Welcome to the tenth issue of Model Your Reality, a newsletter with musings about data modeling, data warehousing and the like.
Until further notice, each issue will contain of two parts:
a list of data events that might be of interest for you (they definitely are of interest for me) and
some thoughts about a certain data topic (like data vault modeling patterns).
Let’s get started!
Data Events
Recent
I’m still in the process of uploading recordings from this year’s Knowledge Gap data modeling & data architecture conference. They’ll keep appearing in my YouTube channel on the Knowledge Gap playlist over the next few weeks.
Upcoming
If you know about other relevant events in the near future, please mention them in the comments or send an email to admin@obaysch.net.
2022-09-06/08/13: Data Modeling Certification (DMC), TEDAMOH (online)
2022-10-10/12: Data Vault Training (CDVDM), Genesee Academy (online)
TBA: more Data Modeling Meetups during the fall and winter
Towards a Model-Driven Organization (Part 1)
By Christian Kaul and Lars Rönnbäck
It’s incredible how many years I wasted associating complexity and ambiguity with intelligence. Turns out the right answer is usually pretty simple, and complexity and ambiguity are how terrible people live with themselves. David Klion (2018)
Many organizations today struggle with a strong disconnect between their understanding of the work they are doing and the way their IT systems are set up.
Data is distributed over a large number of non-integrated IT systems and manual interfaces (sometimes called “human middleware”) exist between incompatible applications. Within these applications, data may also be subject to regulations, and compliance is difficult to achieve. We can trace most, if not all, of these issues back to an abundance of unspecific, inflexible, and non-aligned data models underlying the applications these organizations use to conduct their business.

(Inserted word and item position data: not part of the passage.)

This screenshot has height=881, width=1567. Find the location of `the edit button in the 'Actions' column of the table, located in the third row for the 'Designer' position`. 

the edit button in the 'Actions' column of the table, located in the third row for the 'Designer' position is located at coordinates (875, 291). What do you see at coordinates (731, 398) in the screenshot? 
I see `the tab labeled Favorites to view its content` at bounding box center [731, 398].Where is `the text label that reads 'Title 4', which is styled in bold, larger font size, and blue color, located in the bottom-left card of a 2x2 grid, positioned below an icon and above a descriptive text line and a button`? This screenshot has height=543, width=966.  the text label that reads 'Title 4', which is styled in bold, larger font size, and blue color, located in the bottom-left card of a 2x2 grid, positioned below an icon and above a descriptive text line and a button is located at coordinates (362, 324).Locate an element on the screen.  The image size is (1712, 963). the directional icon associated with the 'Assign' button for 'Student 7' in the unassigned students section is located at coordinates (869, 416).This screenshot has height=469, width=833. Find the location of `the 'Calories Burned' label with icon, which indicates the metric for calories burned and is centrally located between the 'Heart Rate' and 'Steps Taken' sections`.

In this article, the first in a series, we briefly describe the issues resulting from this disconnect and their origins within a traditional organization. We then suggest a radical shift, to a model-driven organization, where all applications work towards a single data platform with a unified model. Instead of creating models that mirror the existing organization and its dysfunctions, we suggest first creating a unified model based on the goals of the organization, and thereafter derive the organizational structure and the necessary applications from it.
Technologically, databases are now appearing in the market that can manage OLTP (operational) and OLAP (analytical) loads simultaneously, with associated app stores and application development frameworks, thereby enabling organizations to become model-driven.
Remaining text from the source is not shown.